On December 22, 2017, the U.S. government enacted significant tax legislation commonly referred to as the Tax Cuts and Jobs Act (the “Tax Act”). The Tax Act makes broad and complex changes to the U.S. tax code that will impact the Company’s financial statements, including but not limited to a permanent decrease in the corporate federal statutory income tax rate and a one-time charge from the inclusion of foreign earnings that the Company can elect to pay over eight years.
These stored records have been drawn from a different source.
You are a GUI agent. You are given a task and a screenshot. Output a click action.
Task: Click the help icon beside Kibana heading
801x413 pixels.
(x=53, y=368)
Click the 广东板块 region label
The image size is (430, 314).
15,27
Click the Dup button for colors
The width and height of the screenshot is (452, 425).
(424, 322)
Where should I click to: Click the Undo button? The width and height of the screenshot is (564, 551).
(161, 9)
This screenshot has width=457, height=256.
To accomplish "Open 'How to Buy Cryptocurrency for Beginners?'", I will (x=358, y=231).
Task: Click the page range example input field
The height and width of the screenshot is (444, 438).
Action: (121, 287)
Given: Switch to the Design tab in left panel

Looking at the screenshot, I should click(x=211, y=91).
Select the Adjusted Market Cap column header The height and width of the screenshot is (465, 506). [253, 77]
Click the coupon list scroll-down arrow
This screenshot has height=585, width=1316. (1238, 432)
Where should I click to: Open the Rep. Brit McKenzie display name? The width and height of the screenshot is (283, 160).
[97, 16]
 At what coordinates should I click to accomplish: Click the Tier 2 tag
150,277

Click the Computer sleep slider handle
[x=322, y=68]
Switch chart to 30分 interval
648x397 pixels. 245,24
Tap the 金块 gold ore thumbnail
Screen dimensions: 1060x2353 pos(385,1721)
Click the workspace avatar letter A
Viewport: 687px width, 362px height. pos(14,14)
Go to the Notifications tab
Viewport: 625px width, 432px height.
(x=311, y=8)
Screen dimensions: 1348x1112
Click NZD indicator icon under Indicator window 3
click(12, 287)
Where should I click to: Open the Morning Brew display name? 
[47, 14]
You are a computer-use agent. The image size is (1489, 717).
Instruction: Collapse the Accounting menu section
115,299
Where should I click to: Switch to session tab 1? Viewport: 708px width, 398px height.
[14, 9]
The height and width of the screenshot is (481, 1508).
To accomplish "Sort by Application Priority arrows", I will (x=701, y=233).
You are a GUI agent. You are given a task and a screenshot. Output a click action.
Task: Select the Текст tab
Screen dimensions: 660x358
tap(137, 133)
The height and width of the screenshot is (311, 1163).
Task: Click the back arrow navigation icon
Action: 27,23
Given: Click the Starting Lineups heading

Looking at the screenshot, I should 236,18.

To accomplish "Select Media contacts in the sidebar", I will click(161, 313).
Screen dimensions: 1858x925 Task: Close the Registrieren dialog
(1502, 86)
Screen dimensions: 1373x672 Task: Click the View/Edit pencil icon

The SEC staff issued Staff Accounting Bulletin 118 (“SAB 118”), which provides guidance on accounting for the tax effects of the Tax Act. SAB 118 provides a measurement period that should not extend beyond one year from the Tax Act enactment date for companies to complete the accounting under ASC 740. In accordance with SAB 118, a company must reflect the income tax effects of those aspects of the Tax Act for which the accounting under ASC 740 is complete. To the extent that a company’s accounting for certain income tax effects of the Tax Act is incomplete but it is able to determine a reasonable estimate, it must record a provisional estimate in the financial statements. If a company cannot determine a provisional estimate to be included in the financial statements, it should continue to apply ASC 740 on the basis of the provisions of the tax laws that were in effect immediately before the enactment of the Tax Act.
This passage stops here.